The older pictures were born
faded, slightly desaturated, burnt by the desert
sunlight. Years later, they keep fading
away, the erosion of film, but you still notice
the colors: The red of the van, the overexposed beige
of the desert, the chlorine blue
of the sky and then the protesters in pastel
colors, their faces hidden by hats, their eyes behind
sunglasses. They wave American and Mexican
flags, their colors clash
in cardboard signs with languages from two countries,
the dried Bravo, a trembling Tower of Babel holding on
to the earth as protesters call out: ENERGIA NUCLEAR
NI CIVIL NI MILITAR. ALTO A SIERRA BLANCA, ALTO
AL TIRADERO NUCLEAR. Among the crowd: A tan man
of graying hair, with his eyes protected from the sunlight
by sunglasses and his wife, as she waves her arms
and throws her fists against the desert winds
to the chants against the nuclear wasteland.

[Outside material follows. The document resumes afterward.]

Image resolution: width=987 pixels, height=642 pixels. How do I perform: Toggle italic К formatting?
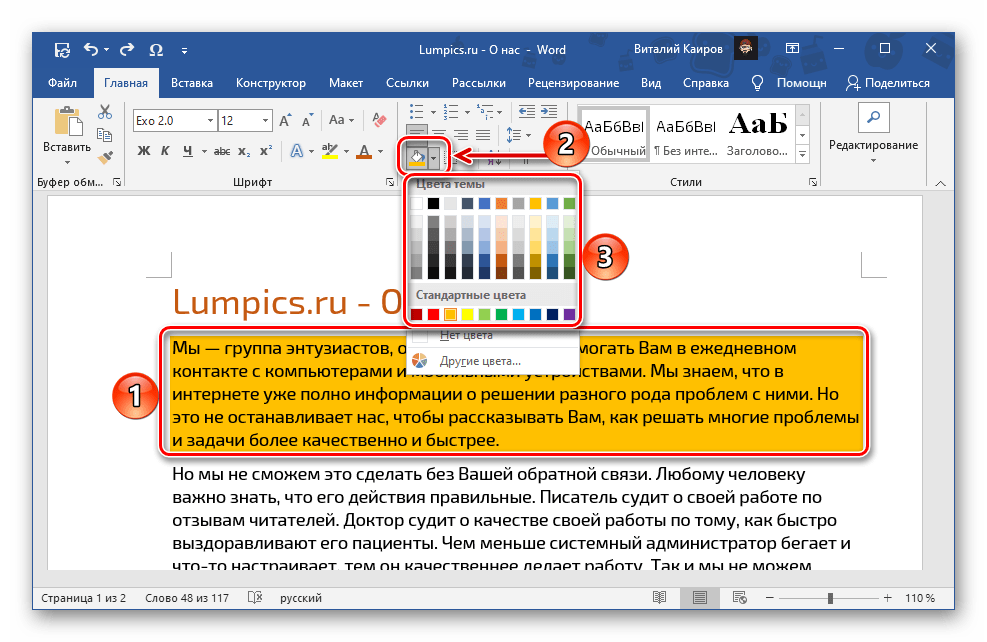(x=167, y=151)
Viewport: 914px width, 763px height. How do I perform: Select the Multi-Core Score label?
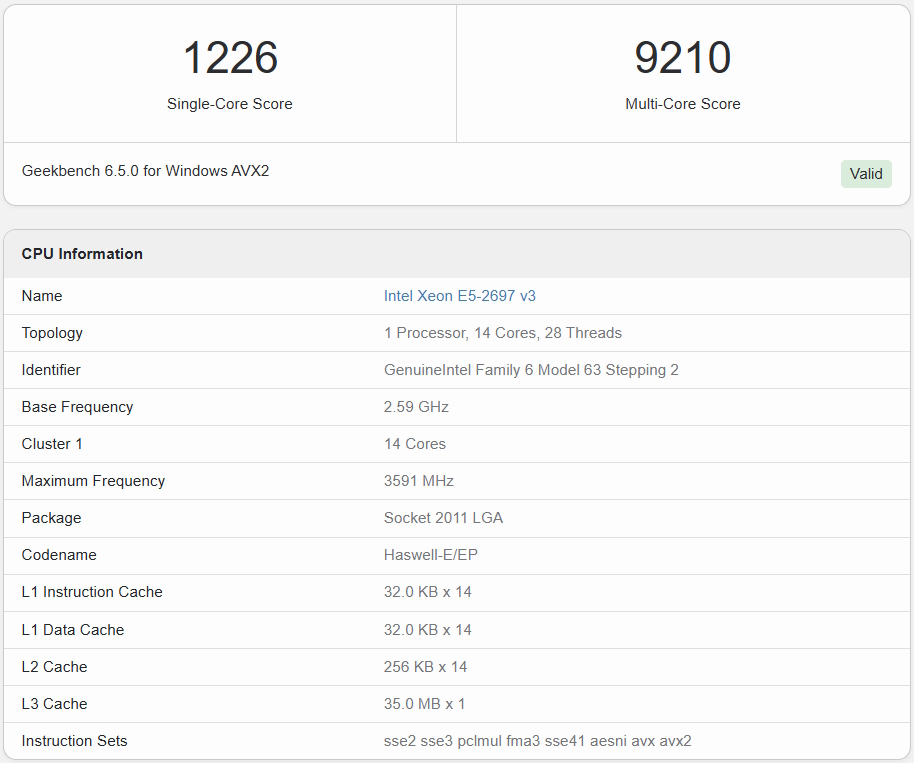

Thirteen years later, you look at El Diario,
the photographs are desaturated, the consequence of digital.
The photographer will choose the colors later. For now,
gray is only color the sky gives
this time to the tan man as he stretches out his arms,
held by friends as he screams
to God as if readying for a crucifixion,

dark like the caskets of his kidnapped son and daughter.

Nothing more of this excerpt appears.